Did you manage to salvage the bait? Those things are like six bucks. JK. Some pics would have been nice, though.
Glad you're OK.


----------



## tom_in_orl (Dec 9, 2006)

Bet that would not have happened on your Gheenoe ;D


----------



## phishphood (Dec 15, 2006)

The way I fish, nothing gets hooked on my boat.


----------



## tojo (Dec 12, 2006)

Glad to hear your ok. Hopefully your son did not take it too hard either ;D Seriously, if you are gonna hang around here you are gonna need to take pictures of stuff like this


----------



## Festus (Dec 15, 2006)

Didn't mash the barb, it was brand new and it was buried.   They cut the hook and pushed it forward.  The good news is I can still fish with the thing!   ;D
Tom...you're probably right...I think karma is pissed that I'm selling the noe.


----------



## Gator87 (Apr 5, 2007)

I was almost there with you man. I was ducking my 8 year old's casts all day Saturday. When you hear the buzz in your ear and you can feel the breeze it is way too close. I have been stuck a couple times in the hand and arm in the past. Always cut the hook and pushed that puppy through. Easier said than done. Hurts like he!!. You made the right decision since it was your head. Could have been worse, could have been your other head!!!


----------



## JoeWelbourn (Dec 11, 2006)

Nice. Read this article. Gaff Magazine, May/June 2007, page 30:
"The Pain Factor: Hook Removal Revisited , by Paul Hart, MD. 
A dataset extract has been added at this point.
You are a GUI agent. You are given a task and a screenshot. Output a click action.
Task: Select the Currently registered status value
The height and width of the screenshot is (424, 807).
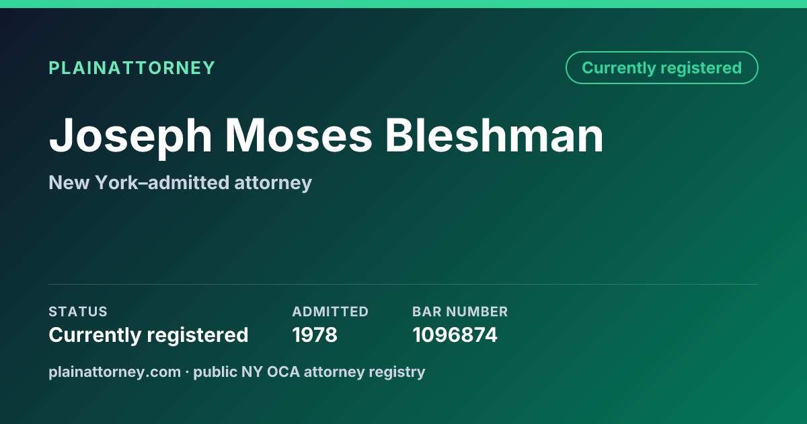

For the article this guy sunk 2 Gamigatsu J hooks in his tigh. Then to measure to pain of the snatch removal method, he has a buddy loop 80 lbs mono arond the hook and SNATCHED IT OUT. He said the pain was a 5 of 5. Are you frigging kidding me. I ain't been to a day of medical school and hell I could told him that! :-?

Read the article. The moral of the story, try not to hook yourself but if you do, the snatch method was quick but not pain less. The roll-out (push it through) method will impress your friends. Go figure.

Joe


----------



## draggingcanoe (Dec 11, 2006)

Got hooked on the pad of the right middle finger. That was fun walking into Kennestone (Marietta, Ga) hospital emergency room with a Mepps spinner hanging off. The doc shot Novacaine in it- it swelled & he pulled the hook out. It was a great day chasing Stripers topwater-quit counting at 40 that day - 90 degree heat in August. 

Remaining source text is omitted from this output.